The combination of dendritic cell-based immunotherapy in the second-line of treatment for patients with ovarian cancer proves beneficial.
Combining dendritic cell-based immunotherapy (DCVAC/OvCa) with second-line chemotherapy in patients with platinum-sensitive ovarian cancer did not improve progression-free survival (PFS) but did prolong overall survival (OS), according to data from Gynecologic Oncology.1
In an open-label phase 2 trial (NCT02107950) 71 patients with platinum-sensitive ovarian cancer who relapsed after first-line chemotherapy were randomized to either 10 doses of DCVAC/OvCa every 3-6 weeks plus chemotherapy or chemotherapy alone. PFS was not found to be improved (HR 0.73; 95% CI 0.42–1.28, P = 0.27), but median OS was significantly prolonged by 13.4 months in the DCVAC/OvCa and chemotherapy group (HR 0.38, 95% CI 0.20–0.74, P = 0.003).

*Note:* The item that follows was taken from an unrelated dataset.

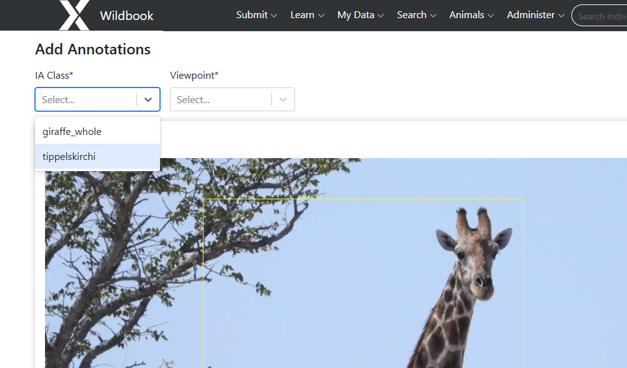The width and height of the screenshot is (627, 368).
Task: Click the chevron next to Search
Action: coord(433,16)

PFS was the primary efficacy end point of the study along with secondary end points of OS, biological progression-free interval (PFIBIO), objective response rate (ORR), and immune responses.
Median PFS in the treatment arm was 11.3 months compared to 9.5 months in the chemotherapy alone arm, moreover, PFIBIO was not significantly greater in the DCVAC/OvCa at 10.3 months compared to 10.1 months (HR 0.82; 95% CI 0.47–1.43, P = 0.478) in the control group. The OS was initially not significant at the time of analysis with a median OS of 23.8 months in the DCVAC/OvCa group vs 21.5 months in the control group (HR 0.63, 95% CI: 0.26–1.54, P = 0.30), but these data were immature at the time according to the researchers.
An exploratory analysis, conducted through May 2018, showed an OS increase by 13.4 months in the DCVAC/OvCa group from 29.5 months to 35.5 months of OS. Furthermore, for the 14 of 20 patients withdrawn from the trial the median OS was 7.3 months longer in the DCVAC/OvCa group at 29.5 versus 22.2 months in the chemotherapy arm.
ORR was also greater in the DCVAC/OvCa group at 87.5% (95% CI, 71%–96.5%) compared with the control group at 62.5% (95% CI, 43.7%–78.9%). Risk reduction for death was also 62% in the treatment group compared to chemotherapy alone.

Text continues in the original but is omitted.